:: Data in this exercise ::

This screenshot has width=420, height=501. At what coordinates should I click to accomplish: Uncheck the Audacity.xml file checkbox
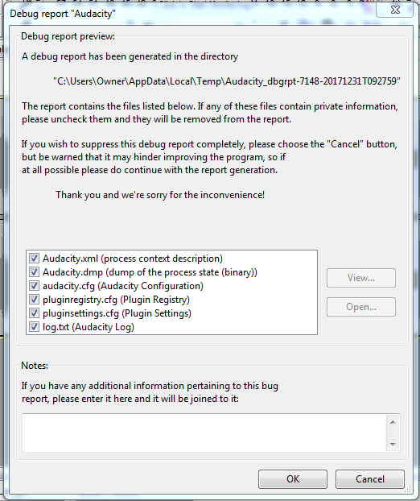tap(34, 259)
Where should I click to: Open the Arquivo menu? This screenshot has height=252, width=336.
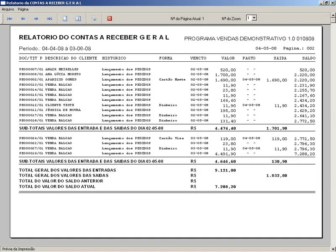[8, 9]
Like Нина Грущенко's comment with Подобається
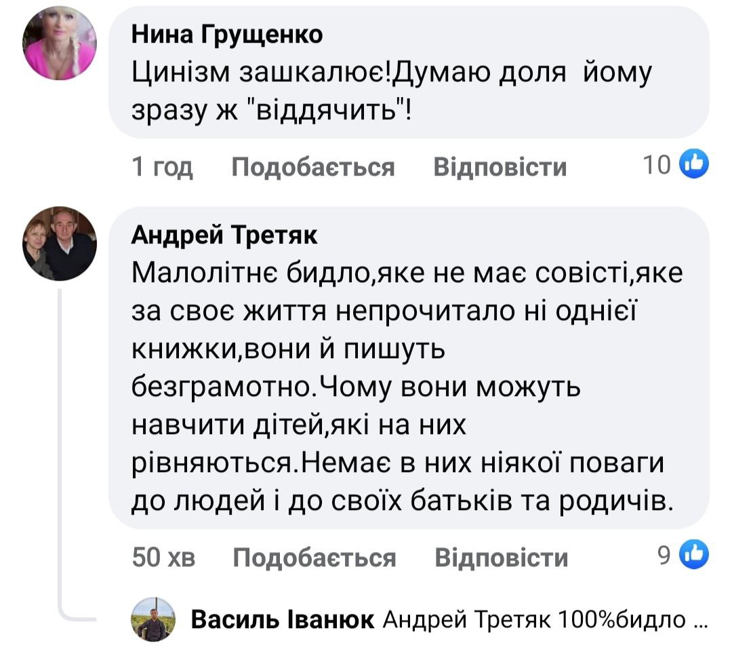 pos(313,166)
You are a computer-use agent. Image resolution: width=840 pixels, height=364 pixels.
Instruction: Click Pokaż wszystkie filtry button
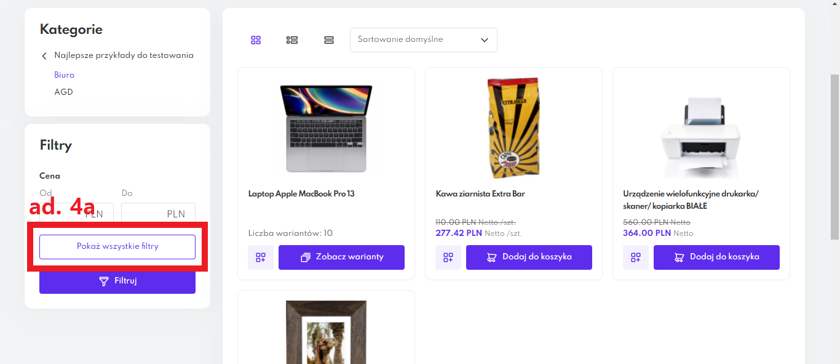(117, 246)
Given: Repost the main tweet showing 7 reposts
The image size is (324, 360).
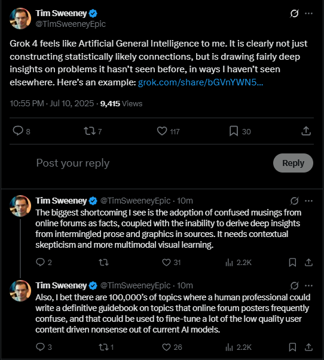Looking at the screenshot, I should pos(93,131).
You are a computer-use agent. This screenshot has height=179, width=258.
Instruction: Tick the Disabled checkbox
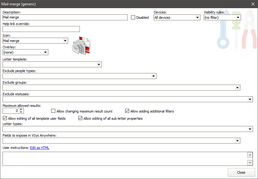coord(133,18)
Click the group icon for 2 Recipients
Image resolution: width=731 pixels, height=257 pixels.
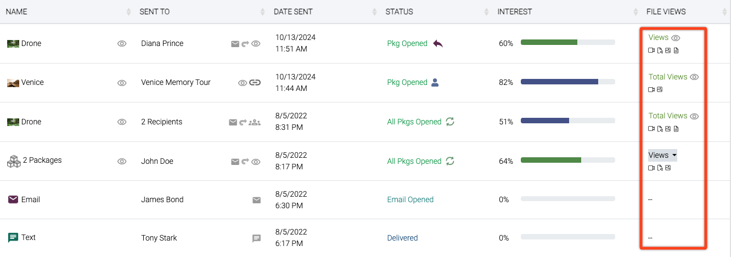(x=254, y=122)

:::

Exercise aim: Lines that contain "agent" should be pulled from the entries above and reported.

Answer to the exercise:
You are a computer-use agent. Image resolution: width=840 pixels, height=364 pixels.
You are a computer-use agent. This screenshot has height=179, width=258.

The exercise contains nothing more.